EXERCISE PROMPT: Return copies of the lines below that mention "agent".

##### DATA PROVIDED #####

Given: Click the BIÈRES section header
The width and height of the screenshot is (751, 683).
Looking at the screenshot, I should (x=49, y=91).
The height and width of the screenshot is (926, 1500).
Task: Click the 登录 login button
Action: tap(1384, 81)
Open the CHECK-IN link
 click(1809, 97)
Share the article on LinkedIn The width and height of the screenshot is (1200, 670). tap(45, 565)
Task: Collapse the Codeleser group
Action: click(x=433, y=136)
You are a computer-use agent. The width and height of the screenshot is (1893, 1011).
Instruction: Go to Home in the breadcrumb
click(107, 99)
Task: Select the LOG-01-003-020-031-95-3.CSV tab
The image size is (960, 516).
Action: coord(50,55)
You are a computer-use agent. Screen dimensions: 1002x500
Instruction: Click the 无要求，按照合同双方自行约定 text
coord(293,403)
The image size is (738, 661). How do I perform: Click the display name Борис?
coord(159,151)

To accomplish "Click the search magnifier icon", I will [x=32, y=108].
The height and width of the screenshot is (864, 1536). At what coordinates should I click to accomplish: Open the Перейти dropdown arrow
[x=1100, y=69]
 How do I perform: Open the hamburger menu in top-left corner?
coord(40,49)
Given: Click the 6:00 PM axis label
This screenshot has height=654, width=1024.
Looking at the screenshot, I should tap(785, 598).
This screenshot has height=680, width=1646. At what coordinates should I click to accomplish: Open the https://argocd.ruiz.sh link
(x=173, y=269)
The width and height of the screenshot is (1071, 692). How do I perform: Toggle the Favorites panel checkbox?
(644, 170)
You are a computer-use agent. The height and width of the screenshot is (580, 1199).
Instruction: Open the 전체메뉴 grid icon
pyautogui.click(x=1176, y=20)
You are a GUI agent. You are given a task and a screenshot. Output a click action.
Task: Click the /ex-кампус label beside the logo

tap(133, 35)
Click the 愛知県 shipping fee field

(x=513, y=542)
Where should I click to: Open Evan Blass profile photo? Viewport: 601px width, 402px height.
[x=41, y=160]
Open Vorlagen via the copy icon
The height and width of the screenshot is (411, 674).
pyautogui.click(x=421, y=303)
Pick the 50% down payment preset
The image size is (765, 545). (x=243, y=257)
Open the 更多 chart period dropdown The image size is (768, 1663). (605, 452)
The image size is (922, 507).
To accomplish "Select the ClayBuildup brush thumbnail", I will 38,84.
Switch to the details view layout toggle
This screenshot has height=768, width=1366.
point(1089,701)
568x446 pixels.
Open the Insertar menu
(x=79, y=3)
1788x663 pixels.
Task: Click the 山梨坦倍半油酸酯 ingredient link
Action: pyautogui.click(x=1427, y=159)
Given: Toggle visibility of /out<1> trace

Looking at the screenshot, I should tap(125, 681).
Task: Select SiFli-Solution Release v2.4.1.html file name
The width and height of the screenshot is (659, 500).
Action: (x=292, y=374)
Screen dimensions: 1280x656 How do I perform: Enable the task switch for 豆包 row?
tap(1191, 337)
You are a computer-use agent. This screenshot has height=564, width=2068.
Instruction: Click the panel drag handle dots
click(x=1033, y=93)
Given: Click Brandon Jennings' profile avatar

#####

TASK RESPONSE:
You are a computer-use agent. The width and height of the screenshot is (1893, 1011).
You are a computer-use agent. Screen dimensions: 1002x500
You are a computer-use agent. The height and width of the screenshot is (580, 1199).
You are a GUI agent. You are given a task and a screenshot. Output a click action.
You are a computer-use agent. This screenshot has height=564, width=2068.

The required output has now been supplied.